*WHAT TO WORK ON:*
Copy every line from the records below that carries the word "computer".

######

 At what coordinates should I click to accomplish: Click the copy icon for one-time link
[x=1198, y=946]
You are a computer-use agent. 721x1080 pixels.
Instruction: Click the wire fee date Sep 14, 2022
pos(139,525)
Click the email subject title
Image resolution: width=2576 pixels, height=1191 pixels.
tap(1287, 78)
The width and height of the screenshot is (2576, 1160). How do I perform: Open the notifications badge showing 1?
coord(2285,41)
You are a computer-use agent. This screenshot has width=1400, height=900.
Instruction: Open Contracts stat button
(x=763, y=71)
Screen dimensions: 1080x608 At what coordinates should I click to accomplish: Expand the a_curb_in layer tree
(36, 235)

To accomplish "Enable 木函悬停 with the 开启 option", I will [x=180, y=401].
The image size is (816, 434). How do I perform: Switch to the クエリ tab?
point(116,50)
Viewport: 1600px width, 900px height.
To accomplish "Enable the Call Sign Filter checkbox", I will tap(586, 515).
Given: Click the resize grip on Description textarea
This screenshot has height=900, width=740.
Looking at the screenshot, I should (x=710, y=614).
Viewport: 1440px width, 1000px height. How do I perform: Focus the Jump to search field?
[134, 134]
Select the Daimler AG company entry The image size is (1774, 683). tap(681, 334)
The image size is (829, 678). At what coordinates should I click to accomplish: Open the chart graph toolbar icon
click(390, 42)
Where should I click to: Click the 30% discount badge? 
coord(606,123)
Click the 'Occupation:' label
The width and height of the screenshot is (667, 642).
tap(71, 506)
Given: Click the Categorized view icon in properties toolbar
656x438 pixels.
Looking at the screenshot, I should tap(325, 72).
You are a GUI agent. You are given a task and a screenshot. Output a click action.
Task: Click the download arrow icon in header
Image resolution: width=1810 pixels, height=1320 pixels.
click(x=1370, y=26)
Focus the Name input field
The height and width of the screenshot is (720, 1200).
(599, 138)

######

*RESPONSE FOR THIS EXERCISE:*
You are a computer-use agent. 721x1080 pixels.
You are a computer-use agent. This screenshot has width=1400, height=900.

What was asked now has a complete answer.